Ein Stoff für viele Medien
Die „Reise in den Westen“ ist immer wieder verfilmt worden. Auch viele Kinderbücher, Comics, TV-Serien und Computerspiele nehmen den Stoff auf. Die bekannte Manga-Serie „Dragonball“ basiert ebenfalls darauf.
2007 wurde die Oper »Monkey: Journey to the West« in Manchester uraufgeführt.
Lesung in Bonn
Die Medizinische Gesellschaft für Qigong Yangsheng in Bonn hat die Übersetzerin für den 13. Oktober 2017 zu einem Vortrag mit Lesung eingeladen. Dann wird es insbesondere um das Werk als Allegorie der inneren Vervollkommnung gehen. So sind den Romanfiguren symbolträchtige Rollen zugewiesen, und in ihrem Auf- und Abstieg zwischen Himmel und Erde, ihren Kämpfen gegen Räuber und Dämonen, ihrer Pilgerschaft zu Buddha entfaltet sich ein gigantisches Universum des menschlichen Innenlebens.

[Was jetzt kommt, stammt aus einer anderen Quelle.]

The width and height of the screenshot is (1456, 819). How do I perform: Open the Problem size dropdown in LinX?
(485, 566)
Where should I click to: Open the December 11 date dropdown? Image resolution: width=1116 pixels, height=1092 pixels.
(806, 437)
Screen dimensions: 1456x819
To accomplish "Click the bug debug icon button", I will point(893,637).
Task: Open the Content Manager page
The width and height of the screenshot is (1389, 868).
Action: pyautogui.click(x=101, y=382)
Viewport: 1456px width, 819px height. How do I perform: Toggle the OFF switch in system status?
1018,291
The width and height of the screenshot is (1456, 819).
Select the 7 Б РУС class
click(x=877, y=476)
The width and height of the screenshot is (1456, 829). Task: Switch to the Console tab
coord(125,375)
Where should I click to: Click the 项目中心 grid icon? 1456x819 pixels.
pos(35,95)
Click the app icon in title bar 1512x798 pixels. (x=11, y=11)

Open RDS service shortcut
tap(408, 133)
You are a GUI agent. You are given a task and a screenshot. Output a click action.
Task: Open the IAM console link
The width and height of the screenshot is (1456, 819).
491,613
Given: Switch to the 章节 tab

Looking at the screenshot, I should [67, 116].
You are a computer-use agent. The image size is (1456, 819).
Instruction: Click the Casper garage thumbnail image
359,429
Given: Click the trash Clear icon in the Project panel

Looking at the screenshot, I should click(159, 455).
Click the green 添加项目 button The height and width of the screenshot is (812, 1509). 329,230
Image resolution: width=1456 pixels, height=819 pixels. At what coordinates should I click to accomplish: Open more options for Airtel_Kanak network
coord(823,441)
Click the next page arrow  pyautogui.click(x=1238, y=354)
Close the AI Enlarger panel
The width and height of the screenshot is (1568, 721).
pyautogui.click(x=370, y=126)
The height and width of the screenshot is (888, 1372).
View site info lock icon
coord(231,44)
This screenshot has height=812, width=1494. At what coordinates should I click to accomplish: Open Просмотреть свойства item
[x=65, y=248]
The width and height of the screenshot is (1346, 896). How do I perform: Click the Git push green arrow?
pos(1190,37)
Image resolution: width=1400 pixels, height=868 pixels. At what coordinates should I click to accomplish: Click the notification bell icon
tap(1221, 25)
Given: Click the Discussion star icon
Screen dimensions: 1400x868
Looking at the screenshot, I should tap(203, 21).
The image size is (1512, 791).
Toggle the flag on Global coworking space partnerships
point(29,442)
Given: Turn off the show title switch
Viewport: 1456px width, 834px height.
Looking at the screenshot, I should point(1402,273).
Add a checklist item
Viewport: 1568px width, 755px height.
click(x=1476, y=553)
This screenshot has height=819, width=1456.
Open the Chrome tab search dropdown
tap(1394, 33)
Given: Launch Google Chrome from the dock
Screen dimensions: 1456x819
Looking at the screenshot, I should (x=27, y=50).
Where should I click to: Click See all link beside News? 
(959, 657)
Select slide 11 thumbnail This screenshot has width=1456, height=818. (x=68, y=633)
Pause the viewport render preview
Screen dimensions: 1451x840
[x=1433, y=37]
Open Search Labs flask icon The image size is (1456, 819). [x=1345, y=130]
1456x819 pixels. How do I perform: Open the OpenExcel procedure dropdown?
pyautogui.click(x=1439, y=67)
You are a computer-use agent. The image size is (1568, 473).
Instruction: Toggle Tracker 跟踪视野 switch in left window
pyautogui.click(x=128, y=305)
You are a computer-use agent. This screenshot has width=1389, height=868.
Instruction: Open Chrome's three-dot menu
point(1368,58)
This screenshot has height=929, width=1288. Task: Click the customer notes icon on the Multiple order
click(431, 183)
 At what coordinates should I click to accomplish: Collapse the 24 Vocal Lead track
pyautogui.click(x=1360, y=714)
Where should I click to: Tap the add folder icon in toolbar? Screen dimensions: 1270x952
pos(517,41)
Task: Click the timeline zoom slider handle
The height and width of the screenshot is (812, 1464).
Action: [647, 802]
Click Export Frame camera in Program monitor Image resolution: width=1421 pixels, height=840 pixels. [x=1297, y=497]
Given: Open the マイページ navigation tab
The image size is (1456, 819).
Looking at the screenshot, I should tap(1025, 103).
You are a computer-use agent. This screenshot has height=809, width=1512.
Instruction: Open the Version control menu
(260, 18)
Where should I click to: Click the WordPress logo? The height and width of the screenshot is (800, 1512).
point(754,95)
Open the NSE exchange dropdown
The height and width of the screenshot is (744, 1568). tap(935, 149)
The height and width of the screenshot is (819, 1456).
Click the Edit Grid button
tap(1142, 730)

Übersetzt und kommentiert von
Eva Lüdi Kong
Deutsche Erstausgabe
Hardcover mit Prägung, Lesebändchen.
Format: 16 x 24 cm
1320 Seiten. 100 Holzschnitte
ISBN: 978-3-15-010879-6
Preis 88,00 Euro
Eva Lüdi Kong studierte Sinologie in Zürich, chinesische Kalligrafie und Druckgrafik an der China Academy of Art (BA) und Klassische Chinesische Literatur an der Zhejiang University (MA) in Hangzhou, China. Sie lebte 25 Jahre in China und ist heute tätig als freischaffende Kulturvermittlerin und Übersetzerin.